Single by The Honey Drippers
- B-side: "Roy C's Theme Song"
- Released: June 1, 1973
- Genre: Funk
- Length: 3:17
- Label: Alaga, Tuff City
- Songwriter: Roy Charles Hammond
- Producer: Roy C

= Impeach the President =

"Impeach the President" is a song by funk band the Honey Drippers, written and produced by Roy Charles Hammond, known as Roy C. It was first released as a single on Alaga Records in 1973, and was re-released to iTunes by Tuff City Records in 2017, after being sampled hundreds of times since the mid-1980s. It is a protest song advocating the impeachment of then–U.S. President Richard Nixon. In the chorus, the band chants the song's title while Roy persuades them to stop.

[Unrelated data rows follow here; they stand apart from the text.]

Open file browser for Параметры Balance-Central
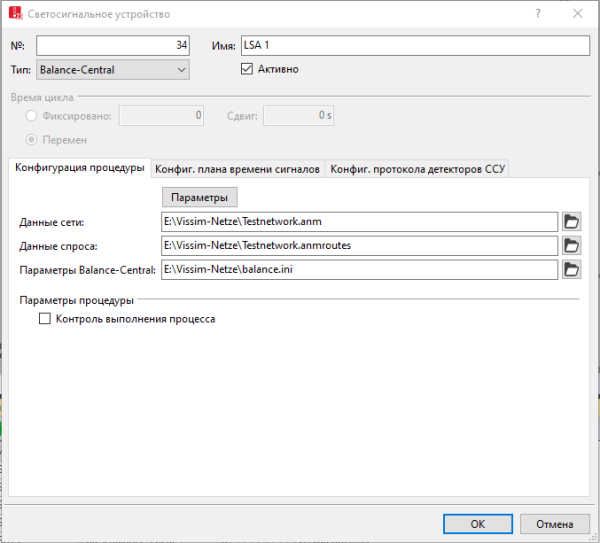The height and width of the screenshot is (543, 600). click(571, 269)
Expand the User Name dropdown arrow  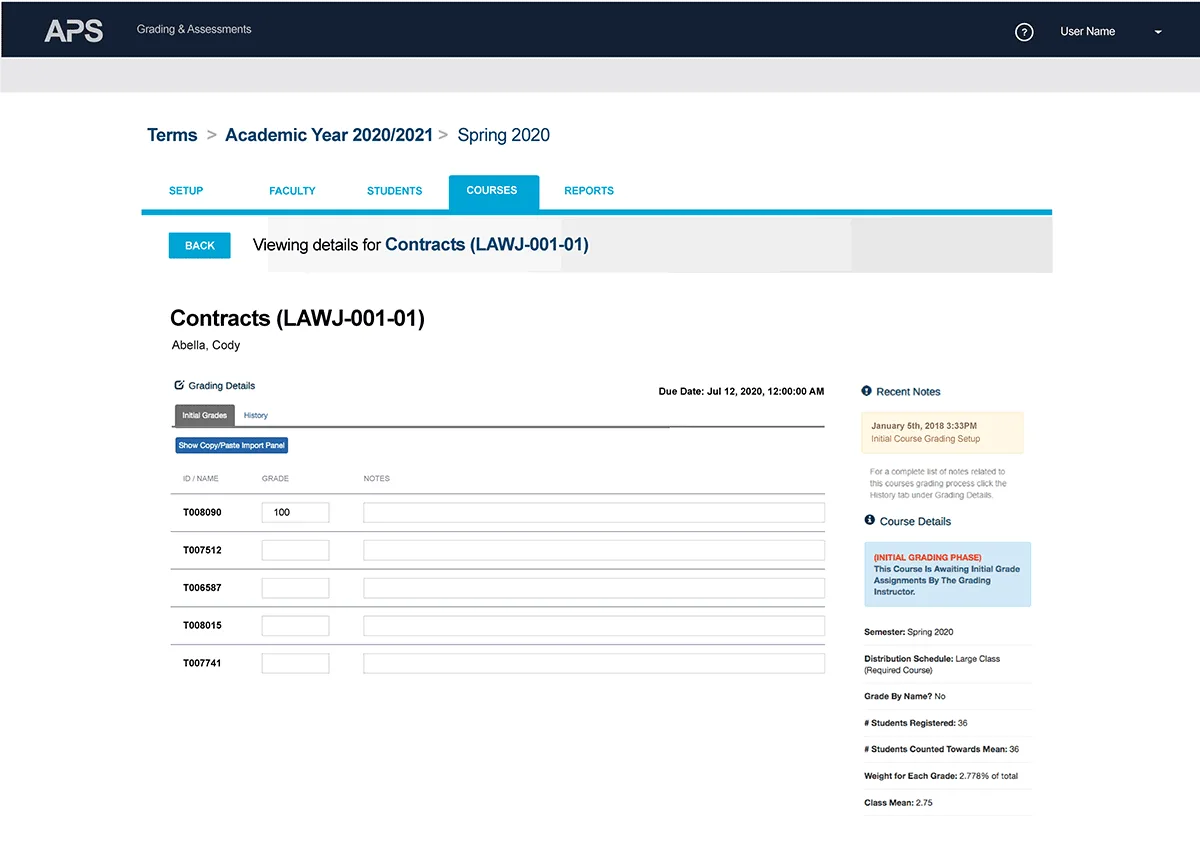coord(1158,32)
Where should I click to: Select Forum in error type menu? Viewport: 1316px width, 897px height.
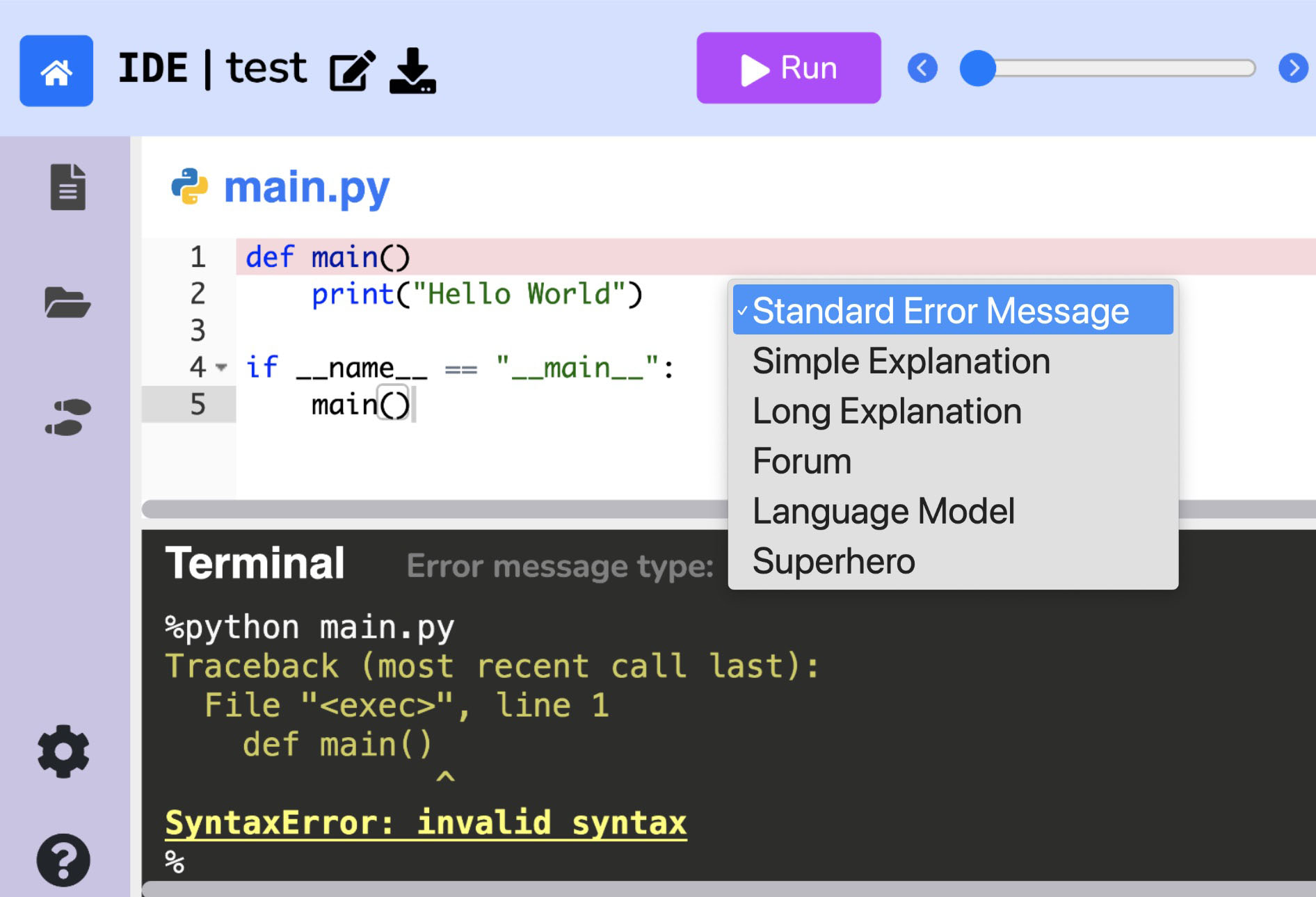coord(802,461)
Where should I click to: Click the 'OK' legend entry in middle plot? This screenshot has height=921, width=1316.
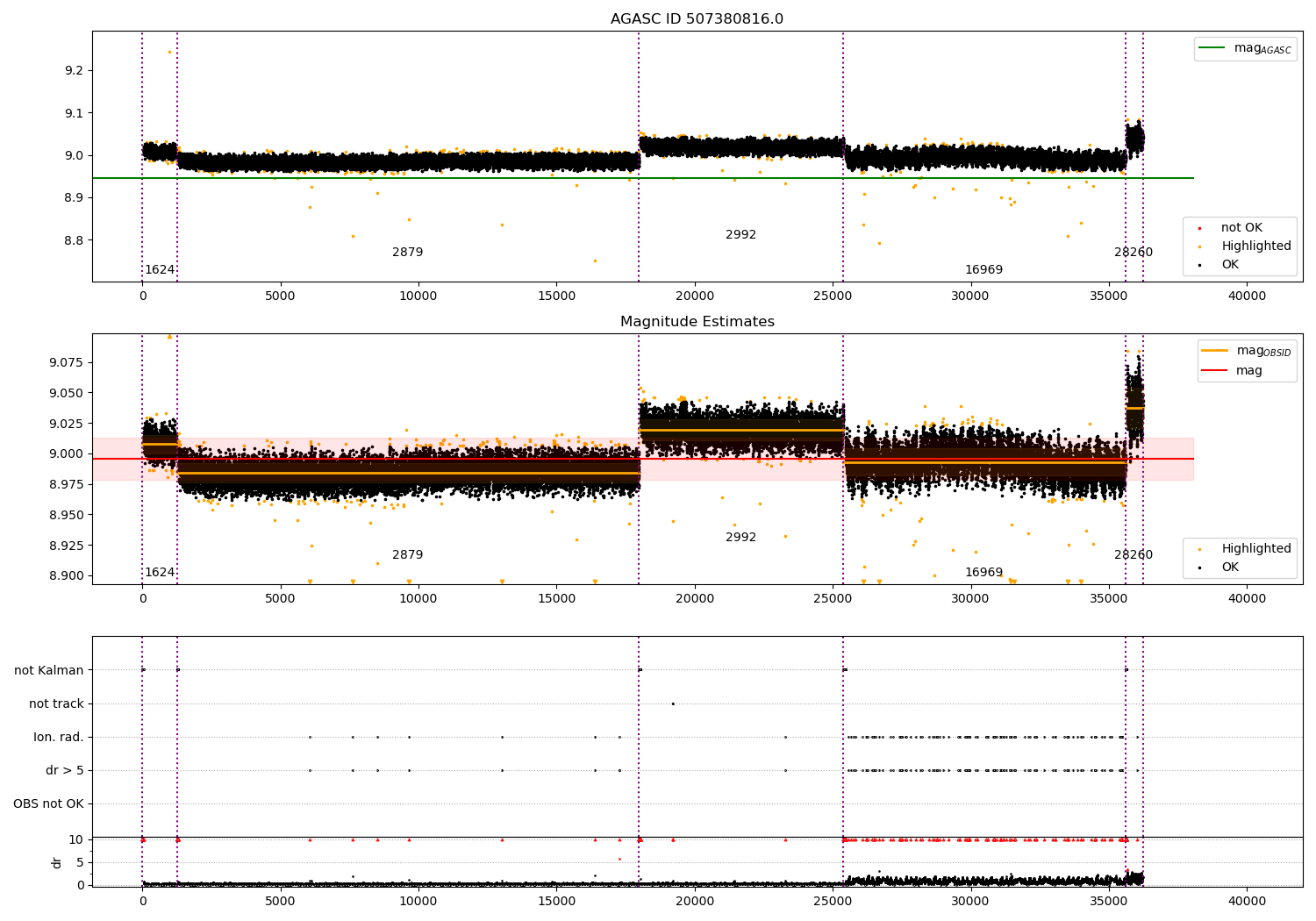coord(1230,568)
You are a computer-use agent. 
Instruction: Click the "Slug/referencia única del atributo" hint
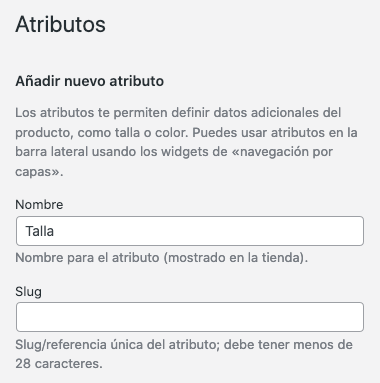[117, 344]
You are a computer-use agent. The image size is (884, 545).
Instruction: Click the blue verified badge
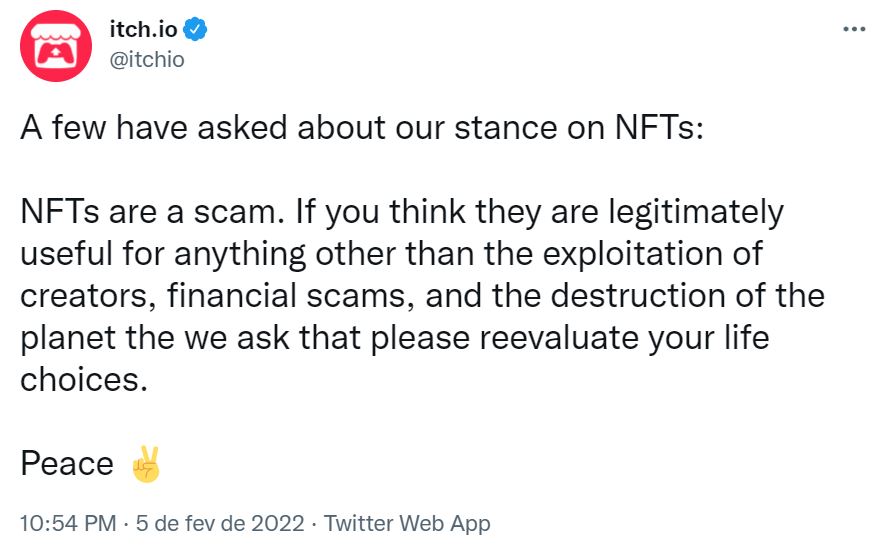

The B-side is "Roy C's Theme".

==Sampling history==

According to Mark Katz, Marley Marl in 1986 "became the first hip-hop producer to sample and reconfigure a recorded drum break" when he used the drum break from "Impeach the President" as the instrumental basis for MC Shan's song
"The Bridge".

In 1987, Audio Two used a two-second sample of "Impeach the President" on the song "Top Billin'".

Digital Underground sampled the song on "Flowin' on the D-Line" from their 1991 album Sons of the P.

In 1992, Tuff City Records sued Sony Music and Def Jam Records, alleging that samples of "Impeach the President" were used in L.L. Cool J's songs "Around the Way Girl" and "6 Minutes of Pleasure", as well as EPMD's "Give the People". In a commentary in Billboard magazine, Aaron Fuchs, president of Tuff City Records, stated that he charged a "low four-figure sum ... (three figures and less for indie labels)" to license "Impeach the President".

Digable Planets sampled the song in "Rebirth of Slick (Cool Like Dat)" in 1993.

A Sprite commercial in 1995 featured Large Professor and Grand Puba freestyling over the song's breakbeat.

The song was also sampled in Shaggy's song "Luv Me, Luv Me" (1998).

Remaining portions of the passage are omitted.